== WORK INSTRUCTION ==
Your answer should be every line with the word "agent", copied from the data below.

(Stored data entries)
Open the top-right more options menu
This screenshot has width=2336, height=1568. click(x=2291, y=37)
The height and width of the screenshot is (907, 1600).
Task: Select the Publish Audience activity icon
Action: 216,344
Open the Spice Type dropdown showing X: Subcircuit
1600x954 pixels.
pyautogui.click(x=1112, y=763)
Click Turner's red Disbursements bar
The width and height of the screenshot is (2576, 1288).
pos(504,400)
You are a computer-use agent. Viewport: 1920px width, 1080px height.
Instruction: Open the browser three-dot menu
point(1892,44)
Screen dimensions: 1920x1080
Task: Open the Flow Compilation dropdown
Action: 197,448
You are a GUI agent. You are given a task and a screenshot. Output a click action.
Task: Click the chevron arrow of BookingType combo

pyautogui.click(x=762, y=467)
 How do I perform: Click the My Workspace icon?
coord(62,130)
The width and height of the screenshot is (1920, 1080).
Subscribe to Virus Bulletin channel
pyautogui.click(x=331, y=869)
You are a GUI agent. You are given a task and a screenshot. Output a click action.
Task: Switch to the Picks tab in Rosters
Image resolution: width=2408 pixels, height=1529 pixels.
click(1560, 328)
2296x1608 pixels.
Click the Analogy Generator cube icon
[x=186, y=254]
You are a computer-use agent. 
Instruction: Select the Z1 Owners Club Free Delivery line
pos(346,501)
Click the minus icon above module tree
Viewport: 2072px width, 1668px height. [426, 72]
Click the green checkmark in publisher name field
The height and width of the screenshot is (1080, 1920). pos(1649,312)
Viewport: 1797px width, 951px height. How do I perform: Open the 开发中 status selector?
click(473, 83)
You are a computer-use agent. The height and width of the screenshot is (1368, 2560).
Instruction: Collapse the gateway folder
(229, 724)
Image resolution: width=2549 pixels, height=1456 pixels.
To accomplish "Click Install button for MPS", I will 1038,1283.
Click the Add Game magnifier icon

== SOLUTION ==
You are a computer-use agent. Viewport: 1920px width, 1080px height.
You are a GUI agent. You are given a task and a screenshot. Output a click action.
You are a GUI agent. You are given a task and a screenshot. Output a click action.
You are a computer-use agent. 
You are a computer-use agent. The height and width of the screenshot is (1368, 2560).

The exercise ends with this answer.